+++ SUPPLIED INFORMATION +++

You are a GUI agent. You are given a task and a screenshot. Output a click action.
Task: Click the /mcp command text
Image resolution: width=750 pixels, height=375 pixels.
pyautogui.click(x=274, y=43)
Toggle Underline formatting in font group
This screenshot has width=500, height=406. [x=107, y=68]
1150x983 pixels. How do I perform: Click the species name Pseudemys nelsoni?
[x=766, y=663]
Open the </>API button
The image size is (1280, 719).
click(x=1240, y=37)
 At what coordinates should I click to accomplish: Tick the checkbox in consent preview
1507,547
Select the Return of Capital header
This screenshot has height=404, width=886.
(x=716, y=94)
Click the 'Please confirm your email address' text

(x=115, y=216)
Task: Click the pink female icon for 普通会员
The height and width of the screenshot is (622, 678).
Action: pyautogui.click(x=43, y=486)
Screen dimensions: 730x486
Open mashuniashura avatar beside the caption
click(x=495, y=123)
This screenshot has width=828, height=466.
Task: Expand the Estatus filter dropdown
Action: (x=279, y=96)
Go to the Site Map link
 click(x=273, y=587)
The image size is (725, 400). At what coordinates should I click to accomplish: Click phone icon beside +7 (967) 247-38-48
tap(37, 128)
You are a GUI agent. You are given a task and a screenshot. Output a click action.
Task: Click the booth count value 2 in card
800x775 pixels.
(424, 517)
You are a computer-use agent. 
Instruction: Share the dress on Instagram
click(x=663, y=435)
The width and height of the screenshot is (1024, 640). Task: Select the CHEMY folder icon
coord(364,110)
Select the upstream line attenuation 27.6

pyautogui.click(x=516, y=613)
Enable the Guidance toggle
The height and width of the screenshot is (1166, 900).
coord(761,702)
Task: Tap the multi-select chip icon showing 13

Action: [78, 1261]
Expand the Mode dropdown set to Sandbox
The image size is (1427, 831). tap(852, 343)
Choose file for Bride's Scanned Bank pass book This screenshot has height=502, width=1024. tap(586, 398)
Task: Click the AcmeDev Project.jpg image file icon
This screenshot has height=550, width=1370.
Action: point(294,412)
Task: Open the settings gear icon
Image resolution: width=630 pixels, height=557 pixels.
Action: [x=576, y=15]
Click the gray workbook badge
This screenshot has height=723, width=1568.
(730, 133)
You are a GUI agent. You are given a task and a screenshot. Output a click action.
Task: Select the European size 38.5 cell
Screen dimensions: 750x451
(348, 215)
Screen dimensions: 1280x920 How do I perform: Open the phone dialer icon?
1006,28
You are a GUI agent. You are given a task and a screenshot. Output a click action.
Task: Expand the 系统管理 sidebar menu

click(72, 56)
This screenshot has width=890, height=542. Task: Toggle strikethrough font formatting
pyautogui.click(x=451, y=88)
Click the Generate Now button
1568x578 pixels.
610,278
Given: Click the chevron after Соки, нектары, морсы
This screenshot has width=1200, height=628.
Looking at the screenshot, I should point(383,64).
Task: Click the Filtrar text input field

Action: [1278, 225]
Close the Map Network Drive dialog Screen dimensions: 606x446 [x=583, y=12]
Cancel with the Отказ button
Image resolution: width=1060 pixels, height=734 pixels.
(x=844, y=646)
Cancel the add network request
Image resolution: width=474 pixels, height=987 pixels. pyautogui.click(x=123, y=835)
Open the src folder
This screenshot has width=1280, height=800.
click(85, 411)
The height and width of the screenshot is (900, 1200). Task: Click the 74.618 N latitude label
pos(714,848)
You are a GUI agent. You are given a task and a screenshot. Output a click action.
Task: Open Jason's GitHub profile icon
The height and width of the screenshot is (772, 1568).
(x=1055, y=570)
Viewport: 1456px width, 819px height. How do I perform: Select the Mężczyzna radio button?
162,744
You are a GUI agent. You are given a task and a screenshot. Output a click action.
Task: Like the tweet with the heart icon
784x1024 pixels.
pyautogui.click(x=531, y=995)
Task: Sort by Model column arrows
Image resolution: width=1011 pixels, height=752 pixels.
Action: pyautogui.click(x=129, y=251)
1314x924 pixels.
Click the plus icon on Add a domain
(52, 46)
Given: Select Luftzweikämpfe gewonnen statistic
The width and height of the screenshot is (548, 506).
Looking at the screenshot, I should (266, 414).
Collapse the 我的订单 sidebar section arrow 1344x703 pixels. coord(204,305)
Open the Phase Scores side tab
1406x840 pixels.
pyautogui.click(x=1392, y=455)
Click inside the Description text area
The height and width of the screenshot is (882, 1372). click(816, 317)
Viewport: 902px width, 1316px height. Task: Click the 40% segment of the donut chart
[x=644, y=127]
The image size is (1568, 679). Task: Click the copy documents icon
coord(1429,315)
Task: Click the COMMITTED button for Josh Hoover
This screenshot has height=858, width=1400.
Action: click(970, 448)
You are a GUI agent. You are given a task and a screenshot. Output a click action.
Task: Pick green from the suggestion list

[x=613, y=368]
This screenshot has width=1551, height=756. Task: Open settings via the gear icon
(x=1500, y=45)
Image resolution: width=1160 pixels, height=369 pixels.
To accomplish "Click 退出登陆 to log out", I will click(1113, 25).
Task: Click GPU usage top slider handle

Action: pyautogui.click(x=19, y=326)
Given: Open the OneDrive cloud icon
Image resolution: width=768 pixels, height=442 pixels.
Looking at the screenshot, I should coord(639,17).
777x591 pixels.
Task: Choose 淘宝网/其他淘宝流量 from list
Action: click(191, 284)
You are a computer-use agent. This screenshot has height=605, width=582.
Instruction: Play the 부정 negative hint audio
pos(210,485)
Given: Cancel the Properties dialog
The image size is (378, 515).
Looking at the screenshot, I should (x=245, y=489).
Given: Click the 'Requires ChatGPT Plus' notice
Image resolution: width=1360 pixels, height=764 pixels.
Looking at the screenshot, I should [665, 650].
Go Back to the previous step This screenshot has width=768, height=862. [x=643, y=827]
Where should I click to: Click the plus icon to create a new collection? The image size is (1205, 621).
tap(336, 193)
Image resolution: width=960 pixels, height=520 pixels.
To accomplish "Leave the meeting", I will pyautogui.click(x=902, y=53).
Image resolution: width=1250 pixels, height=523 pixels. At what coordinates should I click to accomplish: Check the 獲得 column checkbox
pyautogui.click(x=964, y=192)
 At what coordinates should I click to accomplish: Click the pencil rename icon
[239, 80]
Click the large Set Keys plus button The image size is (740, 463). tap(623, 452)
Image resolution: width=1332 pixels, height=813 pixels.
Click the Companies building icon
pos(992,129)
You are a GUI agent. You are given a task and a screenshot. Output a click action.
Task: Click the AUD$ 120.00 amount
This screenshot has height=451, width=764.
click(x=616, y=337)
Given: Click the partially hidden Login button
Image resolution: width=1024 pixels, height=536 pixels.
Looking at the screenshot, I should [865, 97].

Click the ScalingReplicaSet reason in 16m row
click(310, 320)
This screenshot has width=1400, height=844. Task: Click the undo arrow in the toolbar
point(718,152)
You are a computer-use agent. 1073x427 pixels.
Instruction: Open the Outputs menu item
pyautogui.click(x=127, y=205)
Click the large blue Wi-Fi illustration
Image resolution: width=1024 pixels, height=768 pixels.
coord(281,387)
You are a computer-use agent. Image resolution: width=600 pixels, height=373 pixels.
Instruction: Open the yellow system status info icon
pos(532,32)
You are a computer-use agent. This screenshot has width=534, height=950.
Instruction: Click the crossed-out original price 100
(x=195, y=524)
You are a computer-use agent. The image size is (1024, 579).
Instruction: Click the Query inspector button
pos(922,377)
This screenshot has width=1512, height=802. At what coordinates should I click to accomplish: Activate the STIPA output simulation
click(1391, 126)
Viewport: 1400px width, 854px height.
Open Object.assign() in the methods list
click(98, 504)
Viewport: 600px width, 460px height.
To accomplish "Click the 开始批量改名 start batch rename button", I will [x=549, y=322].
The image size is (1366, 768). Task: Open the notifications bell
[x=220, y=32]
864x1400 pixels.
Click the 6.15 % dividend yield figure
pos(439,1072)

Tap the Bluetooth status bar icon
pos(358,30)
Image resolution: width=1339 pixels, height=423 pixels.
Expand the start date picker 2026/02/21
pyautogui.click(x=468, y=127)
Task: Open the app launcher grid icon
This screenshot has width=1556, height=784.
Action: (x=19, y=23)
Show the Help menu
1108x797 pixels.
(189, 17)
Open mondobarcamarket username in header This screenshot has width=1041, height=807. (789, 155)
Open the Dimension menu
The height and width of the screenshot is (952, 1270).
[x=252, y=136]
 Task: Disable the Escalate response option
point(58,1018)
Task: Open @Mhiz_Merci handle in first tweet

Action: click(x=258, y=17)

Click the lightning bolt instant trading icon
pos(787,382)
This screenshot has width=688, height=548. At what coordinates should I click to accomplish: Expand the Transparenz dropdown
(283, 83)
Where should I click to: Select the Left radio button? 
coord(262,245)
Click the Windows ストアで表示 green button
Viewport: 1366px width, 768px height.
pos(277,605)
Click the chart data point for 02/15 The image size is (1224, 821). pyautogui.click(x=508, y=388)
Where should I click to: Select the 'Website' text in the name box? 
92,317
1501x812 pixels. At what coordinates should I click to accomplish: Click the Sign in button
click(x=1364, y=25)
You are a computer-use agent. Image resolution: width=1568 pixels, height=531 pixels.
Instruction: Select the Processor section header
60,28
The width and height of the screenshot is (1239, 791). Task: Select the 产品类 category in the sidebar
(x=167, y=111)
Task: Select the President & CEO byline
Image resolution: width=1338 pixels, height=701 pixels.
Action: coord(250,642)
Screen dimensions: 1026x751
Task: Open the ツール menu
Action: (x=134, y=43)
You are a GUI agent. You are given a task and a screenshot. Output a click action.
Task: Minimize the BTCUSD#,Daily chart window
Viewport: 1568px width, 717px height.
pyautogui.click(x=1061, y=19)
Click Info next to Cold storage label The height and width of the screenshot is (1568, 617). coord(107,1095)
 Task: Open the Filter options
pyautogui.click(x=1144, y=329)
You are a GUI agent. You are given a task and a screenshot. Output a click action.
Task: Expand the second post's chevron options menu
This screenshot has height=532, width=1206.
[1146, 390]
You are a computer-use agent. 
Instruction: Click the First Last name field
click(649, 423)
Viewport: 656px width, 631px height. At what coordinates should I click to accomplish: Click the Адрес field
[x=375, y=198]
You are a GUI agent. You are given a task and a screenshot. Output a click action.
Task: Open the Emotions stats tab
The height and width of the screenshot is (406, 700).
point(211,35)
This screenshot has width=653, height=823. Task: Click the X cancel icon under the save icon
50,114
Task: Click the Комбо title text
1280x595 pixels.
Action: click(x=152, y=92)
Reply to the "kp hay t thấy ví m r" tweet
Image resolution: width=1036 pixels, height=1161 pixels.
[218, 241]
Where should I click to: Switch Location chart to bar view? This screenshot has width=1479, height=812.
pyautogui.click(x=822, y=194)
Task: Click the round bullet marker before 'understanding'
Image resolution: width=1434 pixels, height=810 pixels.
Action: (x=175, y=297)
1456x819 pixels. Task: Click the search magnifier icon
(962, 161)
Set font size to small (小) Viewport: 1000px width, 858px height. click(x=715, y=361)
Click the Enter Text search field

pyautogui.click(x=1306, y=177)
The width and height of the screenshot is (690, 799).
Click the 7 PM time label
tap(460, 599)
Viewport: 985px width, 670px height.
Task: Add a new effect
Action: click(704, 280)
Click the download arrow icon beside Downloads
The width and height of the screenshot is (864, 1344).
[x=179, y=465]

+++

- _WHAT YOU SHOULD DO_
Only one stretch of the data above is needed. Restate it word for word, from the line containing "Task: Expand the 系统管理 sidebar menu" through the line containing "Collapse the 我的订单", both ends included.

- _RESULT OF THE TASK_
Task: Expand the 系统管理 sidebar menu

click(72, 56)
This screenshot has width=890, height=542. Task: Toggle strikethrough font formatting
pyautogui.click(x=451, y=88)
Click the Generate Now button
1568x578 pixels.
610,278
Given: Click the chevron after Соки, нектары, морсы
This screenshot has width=1200, height=628.
Looking at the screenshot, I should point(383,64).
Task: Click the Filtrar text input field

Action: [1278, 225]
Close the Map Network Drive dialog Screen dimensions: 606x446 [x=583, y=12]
Cancel with the Отказ button
Image resolution: width=1060 pixels, height=734 pixels.
(x=844, y=646)
Cancel the add network request
Image resolution: width=474 pixels, height=987 pixels. pyautogui.click(x=123, y=835)
Open the src folder
This screenshot has width=1280, height=800.
click(85, 411)
The height and width of the screenshot is (900, 1200). Task: Click the 74.618 N latitude label
pos(714,848)
You are a GUI agent. You are given a task and a screenshot. Output a click action.
Task: Open Jason's GitHub profile icon
The height and width of the screenshot is (772, 1568).
(x=1055, y=570)
Viewport: 1456px width, 819px height. How do I perform: Select the Mężczyzna radio button?
162,744
You are a GUI agent. You are given a task and a screenshot. Output a click action.
Task: Like the tweet with the heart icon
784x1024 pixels.
pyautogui.click(x=531, y=995)
Task: Sort by Model column arrows
Image resolution: width=1011 pixels, height=752 pixels.
Action: pyautogui.click(x=129, y=251)
1314x924 pixels.
Click the plus icon on Add a domain
(52, 46)
Given: Select Luftzweikämpfe gewonnen statistic
The width and height of the screenshot is (548, 506).
Looking at the screenshot, I should (266, 414).
Collapse the 我的订单 sidebar section arrow 1344x703 pixels. coord(204,305)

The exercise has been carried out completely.